PROBLEM TO SOLVE ▸
The entire listing below is to be reproduced exactly.
= Beginning of Section =
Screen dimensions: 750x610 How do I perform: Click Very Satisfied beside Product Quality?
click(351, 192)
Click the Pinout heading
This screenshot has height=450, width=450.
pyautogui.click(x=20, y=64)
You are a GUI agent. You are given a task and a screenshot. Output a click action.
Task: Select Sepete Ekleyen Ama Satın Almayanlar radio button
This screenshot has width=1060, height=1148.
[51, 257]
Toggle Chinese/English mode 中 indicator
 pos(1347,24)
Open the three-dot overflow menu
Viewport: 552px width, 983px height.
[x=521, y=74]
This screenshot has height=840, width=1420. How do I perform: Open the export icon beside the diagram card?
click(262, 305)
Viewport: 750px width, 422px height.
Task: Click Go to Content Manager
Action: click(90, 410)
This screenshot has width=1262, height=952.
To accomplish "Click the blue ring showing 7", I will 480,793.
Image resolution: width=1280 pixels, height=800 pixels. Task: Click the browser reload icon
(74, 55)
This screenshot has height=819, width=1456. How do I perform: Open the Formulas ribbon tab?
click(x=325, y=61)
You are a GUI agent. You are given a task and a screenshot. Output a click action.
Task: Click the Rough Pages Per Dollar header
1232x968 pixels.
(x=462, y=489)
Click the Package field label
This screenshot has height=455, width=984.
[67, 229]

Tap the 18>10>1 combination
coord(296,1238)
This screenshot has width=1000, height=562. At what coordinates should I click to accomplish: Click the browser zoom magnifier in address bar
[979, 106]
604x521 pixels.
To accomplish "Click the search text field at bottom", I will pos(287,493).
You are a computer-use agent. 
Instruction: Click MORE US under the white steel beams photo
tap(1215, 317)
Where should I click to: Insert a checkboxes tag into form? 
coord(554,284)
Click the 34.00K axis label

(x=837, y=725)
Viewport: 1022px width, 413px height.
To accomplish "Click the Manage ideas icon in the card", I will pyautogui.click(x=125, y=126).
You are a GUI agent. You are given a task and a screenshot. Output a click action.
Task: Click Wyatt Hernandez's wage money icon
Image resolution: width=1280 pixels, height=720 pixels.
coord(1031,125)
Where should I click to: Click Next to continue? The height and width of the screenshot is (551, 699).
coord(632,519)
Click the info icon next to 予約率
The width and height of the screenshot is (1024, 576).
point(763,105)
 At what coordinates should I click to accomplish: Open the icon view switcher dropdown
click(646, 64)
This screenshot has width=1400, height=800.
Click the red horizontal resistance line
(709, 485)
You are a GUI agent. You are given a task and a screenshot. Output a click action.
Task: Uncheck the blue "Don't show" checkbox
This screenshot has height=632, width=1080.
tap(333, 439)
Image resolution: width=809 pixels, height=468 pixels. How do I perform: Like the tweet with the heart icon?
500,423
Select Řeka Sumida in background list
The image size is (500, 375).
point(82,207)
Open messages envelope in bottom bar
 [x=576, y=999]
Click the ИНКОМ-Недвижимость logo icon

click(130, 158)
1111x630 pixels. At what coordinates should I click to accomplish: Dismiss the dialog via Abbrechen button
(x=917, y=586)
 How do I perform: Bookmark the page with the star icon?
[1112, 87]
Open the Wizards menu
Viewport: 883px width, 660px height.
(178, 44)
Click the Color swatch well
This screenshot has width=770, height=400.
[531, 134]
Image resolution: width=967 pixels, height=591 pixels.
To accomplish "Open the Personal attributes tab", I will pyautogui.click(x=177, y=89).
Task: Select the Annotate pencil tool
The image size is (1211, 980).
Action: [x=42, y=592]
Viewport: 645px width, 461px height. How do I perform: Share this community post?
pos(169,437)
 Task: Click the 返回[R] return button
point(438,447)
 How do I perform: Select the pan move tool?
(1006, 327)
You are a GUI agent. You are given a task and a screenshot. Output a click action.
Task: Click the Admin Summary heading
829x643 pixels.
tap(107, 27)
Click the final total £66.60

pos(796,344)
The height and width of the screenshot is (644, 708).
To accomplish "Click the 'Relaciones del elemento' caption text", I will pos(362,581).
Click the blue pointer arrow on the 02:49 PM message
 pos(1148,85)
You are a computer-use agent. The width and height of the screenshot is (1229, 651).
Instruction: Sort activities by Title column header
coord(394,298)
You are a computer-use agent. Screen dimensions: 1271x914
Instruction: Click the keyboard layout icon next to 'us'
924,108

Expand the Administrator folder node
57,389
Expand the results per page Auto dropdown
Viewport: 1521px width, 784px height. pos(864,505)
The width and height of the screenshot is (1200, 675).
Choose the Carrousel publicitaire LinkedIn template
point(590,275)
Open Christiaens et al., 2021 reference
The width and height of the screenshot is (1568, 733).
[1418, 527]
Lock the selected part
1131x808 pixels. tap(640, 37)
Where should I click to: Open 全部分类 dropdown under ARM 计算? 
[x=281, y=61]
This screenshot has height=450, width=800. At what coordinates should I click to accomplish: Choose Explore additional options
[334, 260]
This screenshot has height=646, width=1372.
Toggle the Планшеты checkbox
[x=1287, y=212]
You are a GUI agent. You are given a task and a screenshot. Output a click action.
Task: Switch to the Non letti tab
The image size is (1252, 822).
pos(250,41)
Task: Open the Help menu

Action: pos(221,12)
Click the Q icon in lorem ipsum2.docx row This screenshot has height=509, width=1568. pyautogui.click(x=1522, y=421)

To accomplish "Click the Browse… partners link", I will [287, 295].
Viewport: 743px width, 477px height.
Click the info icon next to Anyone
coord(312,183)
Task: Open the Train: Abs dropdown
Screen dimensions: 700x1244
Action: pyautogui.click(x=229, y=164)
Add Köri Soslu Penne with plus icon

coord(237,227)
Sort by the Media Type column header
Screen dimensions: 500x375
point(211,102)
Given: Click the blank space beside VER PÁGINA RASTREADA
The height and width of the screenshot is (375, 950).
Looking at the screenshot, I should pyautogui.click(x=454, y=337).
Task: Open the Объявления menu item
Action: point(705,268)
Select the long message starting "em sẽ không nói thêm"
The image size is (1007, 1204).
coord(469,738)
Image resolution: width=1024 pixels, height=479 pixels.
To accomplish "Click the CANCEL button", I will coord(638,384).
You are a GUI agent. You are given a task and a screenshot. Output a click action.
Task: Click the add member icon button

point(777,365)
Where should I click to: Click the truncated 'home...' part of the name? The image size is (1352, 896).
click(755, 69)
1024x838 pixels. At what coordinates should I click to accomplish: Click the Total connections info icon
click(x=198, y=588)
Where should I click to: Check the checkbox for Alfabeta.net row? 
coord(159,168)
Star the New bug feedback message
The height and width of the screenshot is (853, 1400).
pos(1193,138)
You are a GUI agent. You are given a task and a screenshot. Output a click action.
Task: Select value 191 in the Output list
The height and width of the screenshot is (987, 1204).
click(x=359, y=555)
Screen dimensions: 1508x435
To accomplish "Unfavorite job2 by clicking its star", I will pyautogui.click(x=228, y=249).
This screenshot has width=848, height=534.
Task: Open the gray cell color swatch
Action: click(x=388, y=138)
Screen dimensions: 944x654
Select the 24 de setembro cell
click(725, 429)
= End of Section =
SOLVED EXERCISE ▸
Screen dimensions: 750x610 How do I perform: Click Very Satisfied beside Product Quality?
click(351, 192)
Click the Pinout heading
This screenshot has height=450, width=450.
pyautogui.click(x=20, y=64)
You are a GUI agent. You are given a task and a screenshot. Output a click action.
Task: Select Sepete Ekleyen Ama Satın Almayanlar radio button
This screenshot has width=1060, height=1148.
[51, 257]
Toggle Chinese/English mode 中 indicator
 pos(1347,24)
Open the three-dot overflow menu
Viewport: 552px width, 983px height.
[x=521, y=74]
This screenshot has height=840, width=1420. How do I perform: Open the export icon beside the diagram card?
click(262, 305)
Viewport: 750px width, 422px height.
Task: Click Go to Content Manager
Action: click(90, 410)
This screenshot has width=1262, height=952.
To accomplish "Click the blue ring showing 7", I will 480,793.
Image resolution: width=1280 pixels, height=800 pixels. Task: Click the browser reload icon
(74, 55)
This screenshot has height=819, width=1456. How do I perform: Open the Formulas ribbon tab?
click(x=325, y=61)
You are a GUI agent. You are given a task and a screenshot. Output a click action.
Task: Click the Rough Pages Per Dollar header
1232x968 pixels.
(x=462, y=489)
Click the Package field label
This screenshot has height=455, width=984.
[67, 229]

Tap the 18>10>1 combination
coord(296,1238)
This screenshot has width=1000, height=562. At what coordinates should I click to accomplish: Click the browser zoom magnifier in address bar
[979, 106]
604x521 pixels.
To accomplish "Click the search text field at bottom", I will pos(287,493).
You are a computer-use agent. 
Instruction: Click MORE US under the white steel beams photo
tap(1215, 317)
Where should I click to: Insert a checkboxes tag into form? 
coord(554,284)
Click the 34.00K axis label

(x=837, y=725)
Viewport: 1022px width, 413px height.
To accomplish "Click the Manage ideas icon in the card", I will pyautogui.click(x=125, y=126).
You are a GUI agent. You are given a task and a screenshot. Output a click action.
Task: Click Wyatt Hernandez's wage money icon
Image resolution: width=1280 pixels, height=720 pixels.
coord(1031,125)
Where should I click to: Click Next to continue? The height and width of the screenshot is (551, 699).
coord(632,519)
Click the info icon next to 予約率
The width and height of the screenshot is (1024, 576).
point(763,105)
 At what coordinates should I click to accomplish: Open the icon view switcher dropdown
click(646, 64)
This screenshot has width=1400, height=800.
Click the red horizontal resistance line
(709, 485)
You are a GUI agent. You are given a task and a screenshot. Output a click action.
Task: Uncheck the blue "Don't show" checkbox
This screenshot has height=632, width=1080.
tap(333, 439)
Image resolution: width=809 pixels, height=468 pixels. How do I perform: Like the tweet with the heart icon?
500,423
Select Řeka Sumida in background list
The image size is (500, 375).
point(82,207)
Open messages envelope in bottom bar
 [x=576, y=999]
Click the ИНКОМ-Недвижимость logo icon

click(130, 158)
1111x630 pixels. At what coordinates should I click to accomplish: Dismiss the dialog via Abbrechen button
(x=917, y=586)
 How do I perform: Bookmark the page with the star icon?
[1112, 87]
Open the Wizards menu
Viewport: 883px width, 660px height.
(178, 44)
Click the Color swatch well
This screenshot has width=770, height=400.
[531, 134]
Image resolution: width=967 pixels, height=591 pixels.
To accomplish "Open the Personal attributes tab", I will pyautogui.click(x=177, y=89).
Task: Select the Annotate pencil tool
The image size is (1211, 980).
Action: [x=42, y=592]
Viewport: 645px width, 461px height. How do I perform: Share this community post?
pos(169,437)
 Task: Click the 返回[R] return button
point(438,447)
 How do I perform: Select the pan move tool?
(1006, 327)
You are a GUI agent. You are given a task and a screenshot. Output a click action.
Task: Click the Admin Summary heading
829x643 pixels.
tap(107, 27)
Click the final total £66.60

pos(796,344)
The height and width of the screenshot is (644, 708).
To accomplish "Click the 'Relaciones del elemento' caption text", I will pos(362,581).
Click the blue pointer arrow on the 02:49 PM message
 pos(1148,85)
You are a computer-use agent. The width and height of the screenshot is (1229, 651).
Instruction: Sort activities by Title column header
coord(394,298)
You are a computer-use agent. Screen dimensions: 1271x914
Instruction: Click the keyboard layout icon next to 'us'
924,108

Expand the Administrator folder node
57,389
Expand the results per page Auto dropdown
Viewport: 1521px width, 784px height. pos(864,505)
The width and height of the screenshot is (1200, 675).
Choose the Carrousel publicitaire LinkedIn template
point(590,275)
Open Christiaens et al., 2021 reference
The width and height of the screenshot is (1568, 733).
[1418, 527]
Lock the selected part
1131x808 pixels. tap(640, 37)
Where should I click to: Open 全部分类 dropdown under ARM 计算? 
[x=281, y=61]
This screenshot has height=450, width=800. At what coordinates should I click to accomplish: Choose Explore additional options
[334, 260]
This screenshot has height=646, width=1372.
Toggle the Планшеты checkbox
[x=1287, y=212]
You are a GUI agent. You are given a task and a screenshot. Output a click action.
Task: Switch to the Non letti tab
The image size is (1252, 822).
pos(250,41)
Task: Open the Help menu

Action: pos(221,12)
Click the Q icon in lorem ipsum2.docx row This screenshot has height=509, width=1568. pyautogui.click(x=1522, y=421)

To accomplish "Click the Browse… partners link", I will [287, 295].
Viewport: 743px width, 477px height.
Click the info icon next to Anyone
coord(312,183)
Task: Open the Train: Abs dropdown
Screen dimensions: 700x1244
Action: pyautogui.click(x=229, y=164)
Add Köri Soslu Penne with plus icon

coord(237,227)
Sort by the Media Type column header
Screen dimensions: 500x375
point(211,102)
Given: Click the blank space beside VER PÁGINA RASTREADA
The height and width of the screenshot is (375, 950).
Looking at the screenshot, I should pyautogui.click(x=454, y=337).
Task: Open the Объявления menu item
Action: point(705,268)
Select the long message starting "em sẽ không nói thêm"
The image size is (1007, 1204).
coord(469,738)
Image resolution: width=1024 pixels, height=479 pixels.
To accomplish "Click the CANCEL button", I will coord(638,384).
You are a GUI agent. You are given a task and a screenshot. Output a click action.
Task: Click the add member icon button

point(777,365)
Where should I click to: Click the truncated 'home...' part of the name? The image size is (1352, 896).
click(755, 69)
1024x838 pixels. At what coordinates should I click to accomplish: Click the Total connections info icon
click(x=198, y=588)
Where should I click to: Check the checkbox for Alfabeta.net row? 
coord(159,168)
Star the New bug feedback message
The height and width of the screenshot is (853, 1400).
pos(1193,138)
You are a GUI agent. You are given a task and a screenshot. Output a click action.
Task: Select value 191 in the Output list
The height and width of the screenshot is (987, 1204).
click(x=359, y=555)
Screen dimensions: 1508x435
To accomplish "Unfavorite job2 by clicking its star", I will pyautogui.click(x=228, y=249).
This screenshot has width=848, height=534.
Task: Open the gray cell color swatch
Action: click(x=388, y=138)
Screen dimensions: 944x654
Select the 24 de setembro cell
click(725, 429)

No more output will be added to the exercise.